# Help with Raw diet for lurcher...



## tobiano1984 (21 October 2014)

I'm keen to put my lurcher onto the raw diet, as I've seen it make a real difference to others. She's 6 years old, spayed, and about 26kg. Til now she's been on dry working dog food (which agrees with her more than normal dog food), occasional raw meat (usually chicken wings/legs) and carrots/broccoli stalks when we have them and she also picks pears from the neighbours orchard!! She's quite a veggie lover. And she also supplements this with horse food when she can get it...

So, I'm looking for suggestions about what to feed/how much etc and where to get it. I'd rather not spend a fortune on meat from the supermarket - is it best to ask butchers for off cuts? And what meat is good? I've been told beef and pork aren't great. She usually has chicken and lamb, but we have a game butcher near us and thought maybe venison carcass would be good...

Also, she's recently started to show her age a bit more and gets quite stiff after a big run - like many lurchers she spends 90% of the time fast asleep, but when she runs she RUNS and now the evening/day after she's had a burn around she's very stiff and uncomfortable looking. Are there doggie supplements to help this? She loves the micronized linseed I give the horses, so wondered whether I can just feed her some of that as I know it has anti-inflammatory properties and good for joints. 

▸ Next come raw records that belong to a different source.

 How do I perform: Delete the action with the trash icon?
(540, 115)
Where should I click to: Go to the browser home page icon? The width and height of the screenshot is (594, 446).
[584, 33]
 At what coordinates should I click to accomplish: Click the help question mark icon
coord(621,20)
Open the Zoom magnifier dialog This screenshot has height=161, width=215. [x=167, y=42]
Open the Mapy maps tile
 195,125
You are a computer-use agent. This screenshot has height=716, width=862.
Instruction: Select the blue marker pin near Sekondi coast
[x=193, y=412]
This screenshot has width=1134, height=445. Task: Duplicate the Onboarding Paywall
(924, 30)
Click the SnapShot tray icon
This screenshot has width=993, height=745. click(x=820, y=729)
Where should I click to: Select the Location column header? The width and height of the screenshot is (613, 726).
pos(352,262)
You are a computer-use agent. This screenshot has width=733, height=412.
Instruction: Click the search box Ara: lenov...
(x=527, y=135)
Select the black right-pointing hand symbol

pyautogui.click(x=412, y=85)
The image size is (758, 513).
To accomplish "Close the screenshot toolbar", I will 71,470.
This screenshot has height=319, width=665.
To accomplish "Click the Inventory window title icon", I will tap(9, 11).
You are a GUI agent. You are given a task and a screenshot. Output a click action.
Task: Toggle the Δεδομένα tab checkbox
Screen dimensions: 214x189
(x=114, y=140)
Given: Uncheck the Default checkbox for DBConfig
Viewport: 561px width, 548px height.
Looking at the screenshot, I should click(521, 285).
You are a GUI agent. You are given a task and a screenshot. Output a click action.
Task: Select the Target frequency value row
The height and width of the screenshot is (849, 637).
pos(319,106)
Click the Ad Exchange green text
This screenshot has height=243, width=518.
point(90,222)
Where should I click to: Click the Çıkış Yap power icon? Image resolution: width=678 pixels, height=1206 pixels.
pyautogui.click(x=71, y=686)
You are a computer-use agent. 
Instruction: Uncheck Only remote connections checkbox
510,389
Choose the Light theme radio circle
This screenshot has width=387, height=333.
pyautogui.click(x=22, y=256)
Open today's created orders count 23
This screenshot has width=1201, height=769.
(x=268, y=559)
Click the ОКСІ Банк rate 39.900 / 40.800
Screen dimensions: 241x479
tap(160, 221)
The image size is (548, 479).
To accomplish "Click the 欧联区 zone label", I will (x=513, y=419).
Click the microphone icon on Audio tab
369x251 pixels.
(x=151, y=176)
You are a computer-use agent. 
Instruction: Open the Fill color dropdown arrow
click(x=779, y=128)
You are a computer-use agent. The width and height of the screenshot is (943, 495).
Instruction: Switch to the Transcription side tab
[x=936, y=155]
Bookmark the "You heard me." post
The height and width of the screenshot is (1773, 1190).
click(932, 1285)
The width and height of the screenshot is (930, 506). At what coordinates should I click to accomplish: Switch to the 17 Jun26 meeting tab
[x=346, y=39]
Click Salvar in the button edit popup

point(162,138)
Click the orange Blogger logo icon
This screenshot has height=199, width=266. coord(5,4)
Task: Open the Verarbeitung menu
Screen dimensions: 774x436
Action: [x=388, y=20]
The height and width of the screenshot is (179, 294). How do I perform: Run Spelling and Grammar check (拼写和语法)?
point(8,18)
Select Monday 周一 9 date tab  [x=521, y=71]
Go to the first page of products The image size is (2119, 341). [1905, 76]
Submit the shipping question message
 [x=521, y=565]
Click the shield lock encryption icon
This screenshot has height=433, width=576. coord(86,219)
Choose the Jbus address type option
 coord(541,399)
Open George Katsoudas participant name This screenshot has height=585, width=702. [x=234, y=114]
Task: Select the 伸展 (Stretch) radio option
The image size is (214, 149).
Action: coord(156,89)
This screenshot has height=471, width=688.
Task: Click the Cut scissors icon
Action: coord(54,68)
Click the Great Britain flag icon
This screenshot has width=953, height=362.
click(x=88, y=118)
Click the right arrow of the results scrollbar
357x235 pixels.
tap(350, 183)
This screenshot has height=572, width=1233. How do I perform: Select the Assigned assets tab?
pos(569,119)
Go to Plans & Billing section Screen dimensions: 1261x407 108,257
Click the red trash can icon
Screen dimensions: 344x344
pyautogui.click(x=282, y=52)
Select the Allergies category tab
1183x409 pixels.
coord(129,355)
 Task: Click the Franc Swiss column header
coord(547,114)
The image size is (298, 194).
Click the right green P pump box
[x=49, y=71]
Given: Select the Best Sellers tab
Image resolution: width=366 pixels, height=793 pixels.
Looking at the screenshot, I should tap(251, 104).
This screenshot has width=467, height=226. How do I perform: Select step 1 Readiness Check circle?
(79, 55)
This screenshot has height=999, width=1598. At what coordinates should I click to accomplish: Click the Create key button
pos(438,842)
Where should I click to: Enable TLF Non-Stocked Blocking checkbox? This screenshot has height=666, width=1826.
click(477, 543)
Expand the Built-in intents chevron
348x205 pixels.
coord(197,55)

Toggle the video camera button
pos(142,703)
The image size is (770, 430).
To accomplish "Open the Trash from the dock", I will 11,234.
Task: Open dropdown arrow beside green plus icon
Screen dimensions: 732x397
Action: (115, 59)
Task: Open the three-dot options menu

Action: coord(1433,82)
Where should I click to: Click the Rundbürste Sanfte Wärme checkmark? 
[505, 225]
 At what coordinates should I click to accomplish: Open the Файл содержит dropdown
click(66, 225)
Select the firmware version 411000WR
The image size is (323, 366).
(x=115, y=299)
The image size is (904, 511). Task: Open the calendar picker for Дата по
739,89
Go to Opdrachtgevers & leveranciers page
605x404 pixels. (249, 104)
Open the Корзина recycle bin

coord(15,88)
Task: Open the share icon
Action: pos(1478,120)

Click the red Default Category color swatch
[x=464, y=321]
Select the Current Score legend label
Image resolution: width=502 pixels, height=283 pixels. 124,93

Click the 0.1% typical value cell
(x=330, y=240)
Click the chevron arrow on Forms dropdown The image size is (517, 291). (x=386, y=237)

Thanks in advance for any help devising her diet!


----------



## RockinRudolph (21 October 2014)

There is a sticky at the top of the page with tons of info on feeding a raw diet so I'm sure you'll find all you need to know in there. My 2 have been on raw for about a year now and are doing great on it.


----------



## {97702} (21 October 2014)

Mine are all on Manifold Valley Meats products - they love it, look fantastic and it suits them down to the ground.  My elderly greyhound, who has always struggled to put weight on all her life, is 25kg and has 2lbs of food a day, my other greyhound x whippet (who is VERY active, weighs 25kg and has never had a problem keeping weight on!) has 1 1/2 lbs per day


----------



## Cinnamontoast (21 October 2014)

Find a good supplier first.  Read the sticky above,  everything you need to know of is in there.


----------



## Leo Walker (21 October 2014)

Manifold are good. I've just changed to Naturally Healthy Dogs as they use a couple of different suppliers and get a bit more variety. Chicken feet are good for stiffness apparently. Mine love them frozen and get them as treats quite a lot. I get things like liver, kidney, heart and some bones from Morrisons, which adds even more variety 

If you can find a butcher who will give you freebies you can get away with spending next to nothing, just make sure you are feeding a ratio of 10% bone to 10% offal to 80% meat. Be aware that I have 2 lurchers and both need more than the recommended amount. My bitch probably evens out at about 3% as she will go through phases of not eating. My dog goes through between 5 and 10%! He has an incredibly fast metabolism and weight can melt off him literally over night! Luckily hes a pig and would eat till he burst so its not a problem getting enough food into him.

Its the best thing you will ever do. I'm always stroking mine as their coats feel like silk. They are better behaved and literally glow with health


----------